DPO looks reasonably close: both backends start at 0.693 ~= -log(0.5), and the loss curves stay in the same range. Grad norms are not identical, but they are broadly comparable for this kind of cross-backend 4-bit run. That is a good sign for the reference/LoRA-disable direction.

ORPO still has a real parity gap. On the arithmetic toy set, MLX saturates to near-zero loss while CUDA does not. On the QA set, MLX no longer saturates, but the loss/grad shape is still noticeably different.

Confirmed differences I found:

ORPO SFT/NLL semantics differ from TRL. Unsloth/TRL ORPO computes chosen_nll_loss from the chosen input_ids with the attention mask, i.e. full prompt + response NLL. This MLX implementation masks to response tokens only and uses response-normalized logp_c as the SFT term. That is the strongest confirmed reason ORPO scale/shape can differ.
The synthetic harness is not a strict notebook reproduction. The reference ORPO notebook explicitly formats an Alpaca-style prompt/chosen/rejected dataset. The DPO notebook explicitly applies a chat template into text_prompt/text_chosen/text_rejected. My harness used small synthetic prompt/chosen/rejected rows, so it is useful for catching gross loss/grad issues but not enough to prove notebook-level parity.
CUDA and MLX sequence construction are not identical yet. On the synthetic QA row, CUDA/TRL tokenized raw prompt/completion and appended EOS to completions; MLX currently directly encodes prompt + chosen/rejected in create_preference_batches. That is closer than a chat-template mismatch for this specific harness, but still not bit-equivalent batching.

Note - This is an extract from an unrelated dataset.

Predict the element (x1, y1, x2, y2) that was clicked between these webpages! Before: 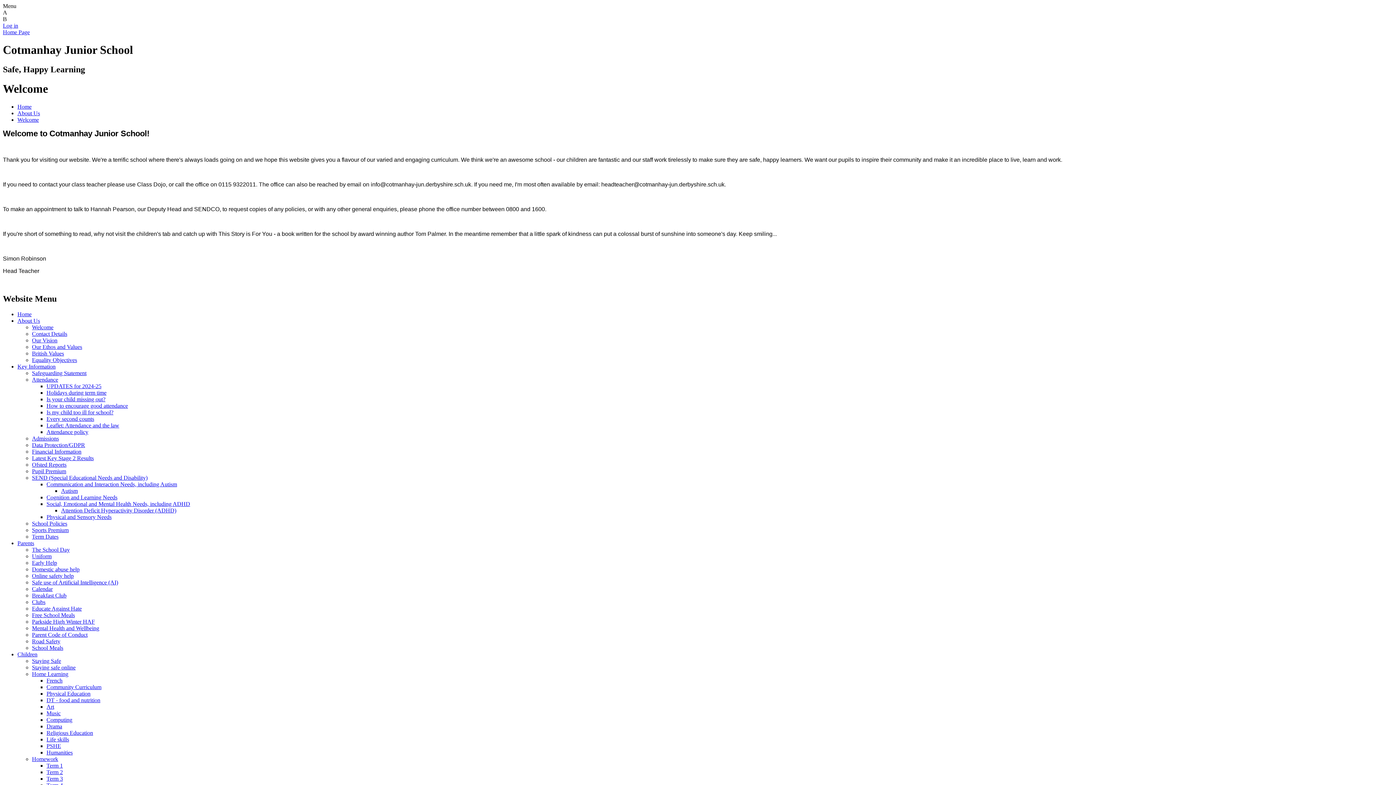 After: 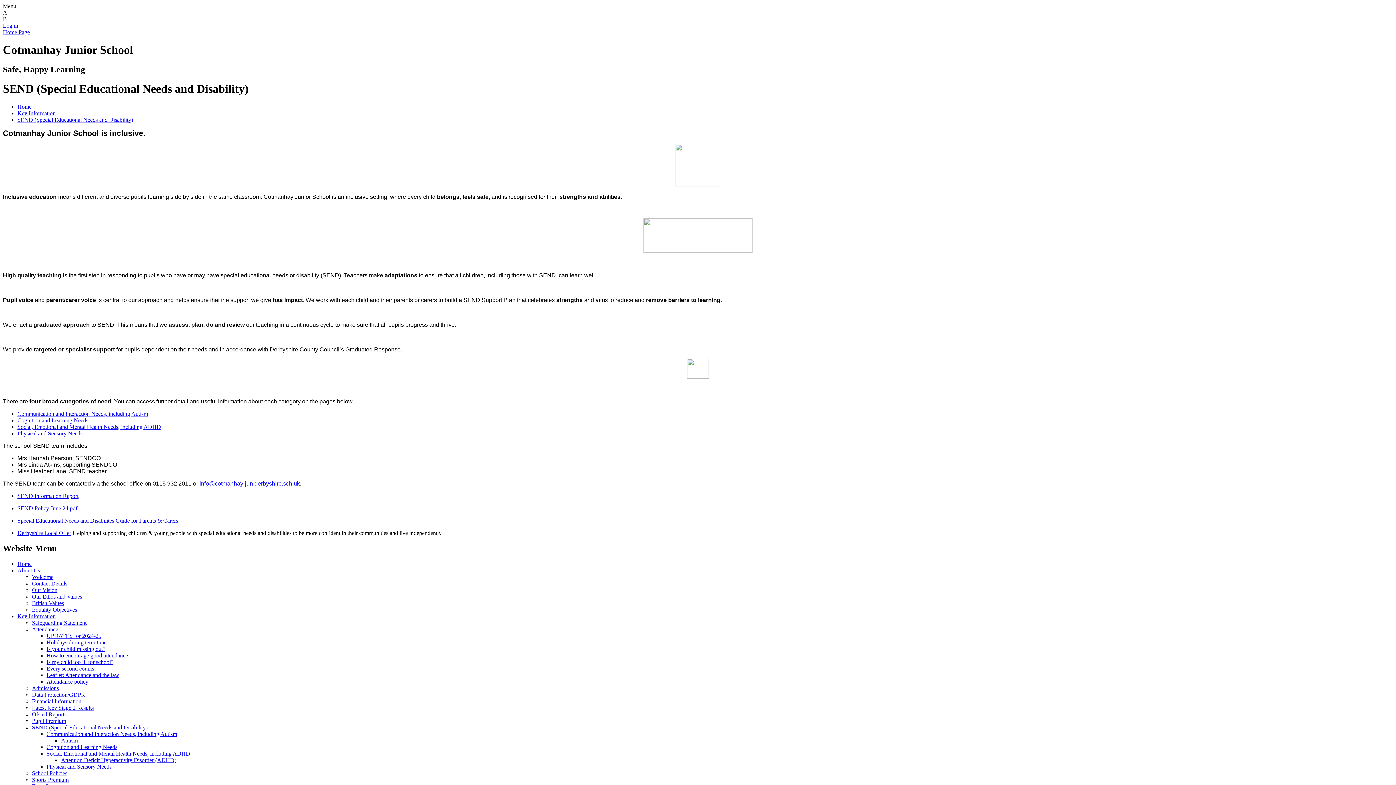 Action: bbox: (32, 474, 147, 480) label: SEND (Special Educational Needs and Disability)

Suggested next step before judging parity: rerun with the exact notebook-style dataset formatting, dump the first CUDA and MLX batch token IDs/masks/labels, and compare one frozen no-update loss component by component. For ORPO, align the TRL chosen-NLL/SFT term first. DPO already looks close enough that I would focus mostly on strict preprocessing/batch parity and ORPO semantics.

The MLX ORPO loss computed its SFT/NLL term from the response-only, length-normalized log-prob (the same quantity used for the odds-ratio term). TRL's chosen_nll_loss is instead a pooled token-mean cross-entropy over the full prompt+response span (all non-pad chosen tokens, matching nn.CrossEntropyLoss default reduction). The narrower span made the SFT signal trivially easy, so ORPO saturated to ~0 loss on toy data while CUDA did not. Compute the NLL term over prompt+response for the chosen rows; the odds-ratio term (response-only, length-normalized) is unchanged.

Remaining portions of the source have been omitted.